專家感知的拒絕引導
這項研究將拒絕引導方法擴展到混合專家(MoE)大型語言模型,發現引導性能不受MoE複雜路由模式的影響。作者提出了兩種專家感知的拒絕引導方法,利用拒絕特定的專家路由模式和專家特定的引導方向來抑制正常拒絕行為。結果顯示,基於單個專家的輸出即可有效引導拒絕行為,且拒絕信號與專家路由行為不同,表明注意力在MoE拒絕行為中起重要作用。
在大語言模型(LLM)快速發展的背景下,確保模型的安全對齊成為關鍵挑戰。安全對齊的核心之一是模型能夠可靠地拒絕響應有害、非法或不當的請求。為此,研究者們提出了多種方法,其中“拒絕引導”是一種通過施加引導向量在推理過程中抑制拒絕行為的技術,此前主要應用於密集(dense)架構的LLM。
近日,一項新研究將這一方法擴展到混合專家(Mixture-of-Experts, MoE)架構的模型。MoE模型因其高效的計算特性而日益流行,但其複雜的路由機制——每個token被動態分配給不同的專家——給引導方法帶來了不確定性。然而,實驗表明,拒絕引導在MoE模型上同樣有效,其性能並未因路由複雜性而下降。研究團隊在三個開源MoE模型(如Qwen2.5-MoE、DeepSeek-MoE等)上進行了驗證,均獲得了積極結果。
基於此,作者提出了兩種專家感知的拒絕引導方法。第一種方法利用拒絕行為觸發時專家路由的特定模式,即找出與拒絕相關的專家子集,並以此為引導目標;第二種方法則計算針對每個專家的特定引導方向,從而更精確地控制模型輸出。令人驚訝的是,這兩種方法僅需使用單個專家的輸出即可實現顯著的拒絕抑制效果。這一發現表明,拒絕信號可能集中在少數專家上,而非均勻分佈在所有專家中。
進一步的分析揭示了更深的機制:通過引導方法提取的拒絕信號與專家路由行為本身存在差異。也就是説,模型在拒絕時激活的專家集合,與通過引導捕捉到的拒絕表示並不相同。
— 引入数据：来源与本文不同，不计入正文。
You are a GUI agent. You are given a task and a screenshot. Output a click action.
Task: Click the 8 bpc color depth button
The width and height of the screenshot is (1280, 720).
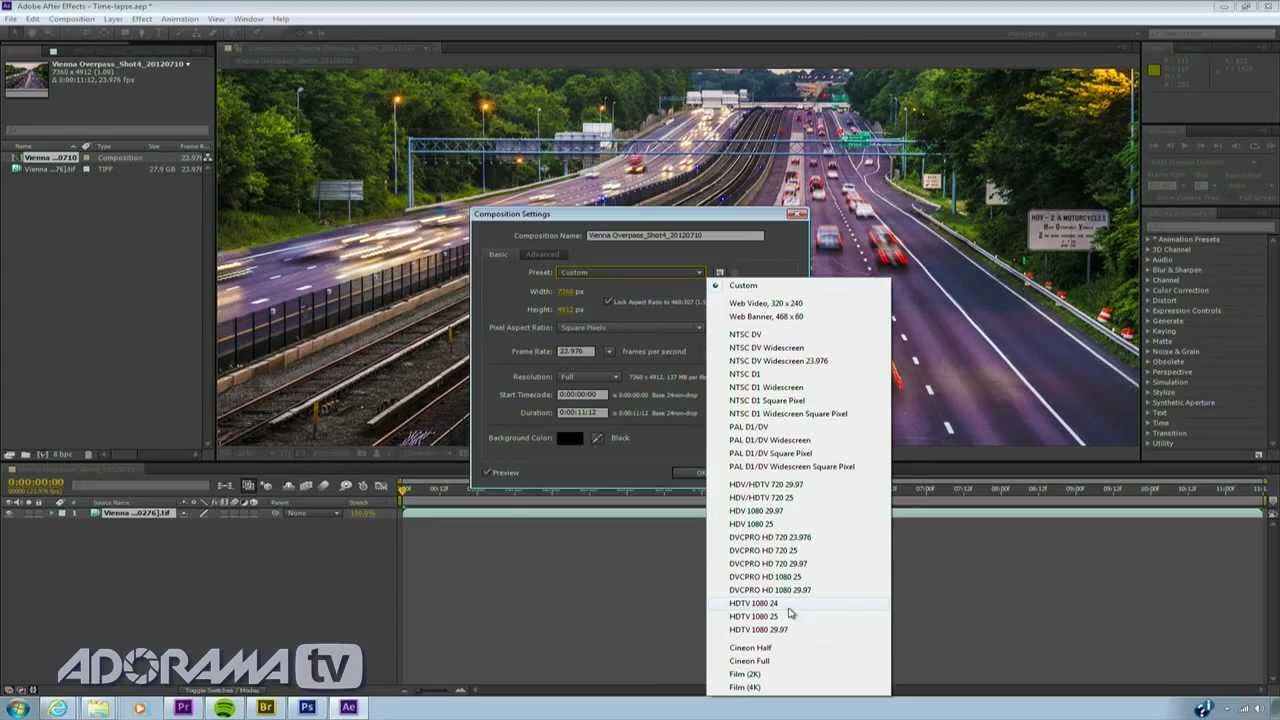(62, 455)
這暗示注意力機制可能在MoE的拒絕行為中發揮了比專家路由更重要的作用。
該論文目前正在COLM 2026會議審稿中。這項研究不僅拓寬了拒絕引導技術的應用範圍,也為理解MoE模型的安全特性提供了寶貴見解。未來,隨着MoE架構在更大規模模型中的應用,這些發現將對模型的可控性、安全評測以及潛在風險規避產生深遠影響。同時,這也提醒研究人員,拒絕引導技術可能被用於繞過安全對齊,需要在模型部署時加以防範。